[TEXTAUSZUG]

★ ★ ★ ★ ★ ★ ★

Hamburg (taz) – Eben noch hatte der Deutsche Aktienindex Dax einen neuen Rekordstand erreicht, da bröckelten die Kurse schon wieder bedrohlich. Das ist Wasser auf die Mühlen von Jürgen Förterer. Seit langem rät der Vorstandsvorsitzende der genossenschaftlichen R + V Versicherung: Kauft Renten, also festverzinsliche Wertpapiere, statt Aktien!

In den letzten 46 Jahren finden wir immerhin 16 Jahre, in denen die deutschen Aktienkurse ins Minus rutschten, zuletzt 1994. Aber auch langfristig, meint Versicherungsmanager Förterer, hätten Aktien die Renten nicht geschlagen – wie gemeinhin Banker, Anlageberater und Finanzmedien behaupten. Vielmehr hätten „festverzinsliche Wertpapiere seit 1959 eine höhere Rendite erwirtschaftet als Aktien“.

★ ★ ★ ★ ★ ★ ★

[ARBEITSAUFTRAG A]
Beantworte anhand des Textes über Aktien und Renten kurz:
(i) Welches Amt hat Jürgen Förterer inne?
(ii) In wie vielen der letzten 46 Jahre rutschten die deutschen Aktienkurse ins Minus?
(iii) Seit welchem Jahr haben festverzinsliche Wertpapiere laut Förterer eine höhere Rendite erwirtschaftet als Aktien?
[ARBEITSAUFTRAG B] Zähle alle Gruppen auf, die laut dem Text über Aktien und Renten gemeinhin behaupten, Aktien hätten Renten langfristig geschlagen.
[ARBEITSAUFTRAG C] Setze den Text über Aktien und Renten nach seinem letzten Satz fort.
Die folgenden Zeilen werden zur Bearbeitung nicht benötigt.

★ ★ ★ ★ ★ ★ ★

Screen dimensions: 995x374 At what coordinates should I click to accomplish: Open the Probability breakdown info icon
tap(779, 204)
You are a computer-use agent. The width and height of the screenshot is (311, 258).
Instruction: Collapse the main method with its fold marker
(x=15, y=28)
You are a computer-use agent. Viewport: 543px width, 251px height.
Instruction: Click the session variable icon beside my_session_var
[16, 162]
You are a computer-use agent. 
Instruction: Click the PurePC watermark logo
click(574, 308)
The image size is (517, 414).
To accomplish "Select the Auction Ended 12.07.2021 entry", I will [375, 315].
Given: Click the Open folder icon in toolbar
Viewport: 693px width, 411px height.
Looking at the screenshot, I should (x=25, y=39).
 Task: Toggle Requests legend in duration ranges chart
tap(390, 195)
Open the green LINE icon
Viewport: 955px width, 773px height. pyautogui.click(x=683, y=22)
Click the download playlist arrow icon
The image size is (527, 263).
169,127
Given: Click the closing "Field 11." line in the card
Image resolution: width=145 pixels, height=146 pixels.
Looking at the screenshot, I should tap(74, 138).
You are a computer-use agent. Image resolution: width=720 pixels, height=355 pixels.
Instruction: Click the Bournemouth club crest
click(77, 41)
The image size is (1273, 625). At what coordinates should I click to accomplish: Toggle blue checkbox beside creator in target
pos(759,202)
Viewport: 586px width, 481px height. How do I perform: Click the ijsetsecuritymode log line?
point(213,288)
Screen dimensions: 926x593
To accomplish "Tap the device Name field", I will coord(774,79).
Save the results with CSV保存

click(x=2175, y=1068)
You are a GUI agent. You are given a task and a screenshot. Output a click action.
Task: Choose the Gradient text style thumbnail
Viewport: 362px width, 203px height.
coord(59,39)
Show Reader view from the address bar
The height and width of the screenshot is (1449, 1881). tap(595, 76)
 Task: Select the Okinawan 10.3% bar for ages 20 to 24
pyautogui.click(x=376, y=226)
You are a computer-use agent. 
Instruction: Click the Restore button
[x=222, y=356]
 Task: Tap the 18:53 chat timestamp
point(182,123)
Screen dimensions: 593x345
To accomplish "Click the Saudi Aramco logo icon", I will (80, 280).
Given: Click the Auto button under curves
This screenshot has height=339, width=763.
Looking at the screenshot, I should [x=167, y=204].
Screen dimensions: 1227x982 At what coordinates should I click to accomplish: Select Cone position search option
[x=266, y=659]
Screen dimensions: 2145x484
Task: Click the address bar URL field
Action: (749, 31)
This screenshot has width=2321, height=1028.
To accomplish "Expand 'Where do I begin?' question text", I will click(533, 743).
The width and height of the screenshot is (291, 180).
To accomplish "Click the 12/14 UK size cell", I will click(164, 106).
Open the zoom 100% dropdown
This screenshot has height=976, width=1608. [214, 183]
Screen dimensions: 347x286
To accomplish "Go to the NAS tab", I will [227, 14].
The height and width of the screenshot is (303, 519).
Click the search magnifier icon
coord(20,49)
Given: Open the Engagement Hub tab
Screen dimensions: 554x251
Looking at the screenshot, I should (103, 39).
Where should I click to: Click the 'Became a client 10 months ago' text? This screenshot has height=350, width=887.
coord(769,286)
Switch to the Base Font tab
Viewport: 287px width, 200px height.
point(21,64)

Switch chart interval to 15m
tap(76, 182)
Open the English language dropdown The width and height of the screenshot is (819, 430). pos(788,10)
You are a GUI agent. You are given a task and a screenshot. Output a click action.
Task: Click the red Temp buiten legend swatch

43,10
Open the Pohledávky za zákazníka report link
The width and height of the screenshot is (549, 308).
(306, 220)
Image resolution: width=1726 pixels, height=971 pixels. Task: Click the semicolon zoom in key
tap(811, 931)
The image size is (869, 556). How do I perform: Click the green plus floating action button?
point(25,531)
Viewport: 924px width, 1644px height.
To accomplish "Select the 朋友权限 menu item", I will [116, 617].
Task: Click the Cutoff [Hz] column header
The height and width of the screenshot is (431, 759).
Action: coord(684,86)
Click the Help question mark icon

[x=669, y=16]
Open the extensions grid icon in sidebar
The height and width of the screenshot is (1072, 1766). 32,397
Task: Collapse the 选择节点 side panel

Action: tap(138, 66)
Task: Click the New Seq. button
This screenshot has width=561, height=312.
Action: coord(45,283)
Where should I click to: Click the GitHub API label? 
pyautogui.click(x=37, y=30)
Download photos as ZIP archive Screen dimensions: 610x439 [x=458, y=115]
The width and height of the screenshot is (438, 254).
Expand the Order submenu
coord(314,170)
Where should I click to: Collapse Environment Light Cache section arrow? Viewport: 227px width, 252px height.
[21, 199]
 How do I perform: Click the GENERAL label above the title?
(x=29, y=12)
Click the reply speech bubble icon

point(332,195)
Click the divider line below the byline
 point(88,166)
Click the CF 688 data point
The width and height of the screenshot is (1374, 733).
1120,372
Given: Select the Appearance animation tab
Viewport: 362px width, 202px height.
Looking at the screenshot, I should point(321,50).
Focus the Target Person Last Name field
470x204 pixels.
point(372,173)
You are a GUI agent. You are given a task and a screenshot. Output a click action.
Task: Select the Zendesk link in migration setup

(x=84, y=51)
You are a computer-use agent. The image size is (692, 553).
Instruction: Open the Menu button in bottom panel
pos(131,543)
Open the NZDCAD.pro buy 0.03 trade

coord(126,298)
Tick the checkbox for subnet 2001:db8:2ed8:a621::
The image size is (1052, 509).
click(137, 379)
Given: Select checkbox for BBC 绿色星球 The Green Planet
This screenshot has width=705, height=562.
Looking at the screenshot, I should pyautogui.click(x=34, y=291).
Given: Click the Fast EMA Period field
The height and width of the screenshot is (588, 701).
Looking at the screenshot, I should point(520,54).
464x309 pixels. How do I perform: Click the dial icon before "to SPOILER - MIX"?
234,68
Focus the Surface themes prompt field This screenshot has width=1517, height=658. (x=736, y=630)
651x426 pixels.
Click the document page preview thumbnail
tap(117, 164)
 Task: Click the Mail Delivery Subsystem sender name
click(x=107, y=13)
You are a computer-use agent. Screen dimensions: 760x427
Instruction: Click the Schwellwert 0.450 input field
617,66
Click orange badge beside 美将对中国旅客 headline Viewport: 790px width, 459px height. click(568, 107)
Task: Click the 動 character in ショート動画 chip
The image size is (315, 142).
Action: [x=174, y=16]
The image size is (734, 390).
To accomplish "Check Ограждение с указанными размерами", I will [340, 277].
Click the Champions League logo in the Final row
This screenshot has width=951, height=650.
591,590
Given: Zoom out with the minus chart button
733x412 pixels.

★ ★ ★ ★ ★ ★ ★

[RICHTIGE LÖSUNG A]
(i) Er ist Vorstandsvorsitzender der genossenschaftlichen R + V Versicherung.
(ii) In 16 Jahren.
(iii) Seit 1959.

[RICHTIGE LÖSUNG B] Banker, Anlageberater, Finanzmedien

[RICHTIGE LÖSUNG C]
Dem Dogmenbruch folgte die Schelte durch den Professor Richard Stehle. Im Auftrag der Zeitschrift Capital warf er Förterer einen falschen Vergleichszeitraum, einen mangelhaften Börsenindex sowie die Mißachtung des Steuersatzes vor. Der Computer an der Humboldt- Universität zu Berlin kam zum Ergebnis: „Je länger der Anlagehorizont, desto deutlicher ist der Renditevorteil der Aktie.“

Aber auch Stehles Berechnungen sind nicht makellos. Letztlich bilden sowohl Dissident Förterer wie auch Mainstream-Autor Stehle nur einen Teil der Wirklichkeit ab. Solcherlei Berechnungen entbehren nicht der Parteilichkeit. „Letztlich steht die gesamte Investitionskultur auf dem Prüfstand“, bemerkt die Deutsche Bank Research überzeugend. Dem Assekuranz-Mann Förterer könnten die umstrittenen Renditen seiner Kapital-Lebensversicherungen im Kopf herumgespukt haben, andersherum dürften Leser aus Capital eine zielgruppenorientierte Affinität zur Aktie herauslesen.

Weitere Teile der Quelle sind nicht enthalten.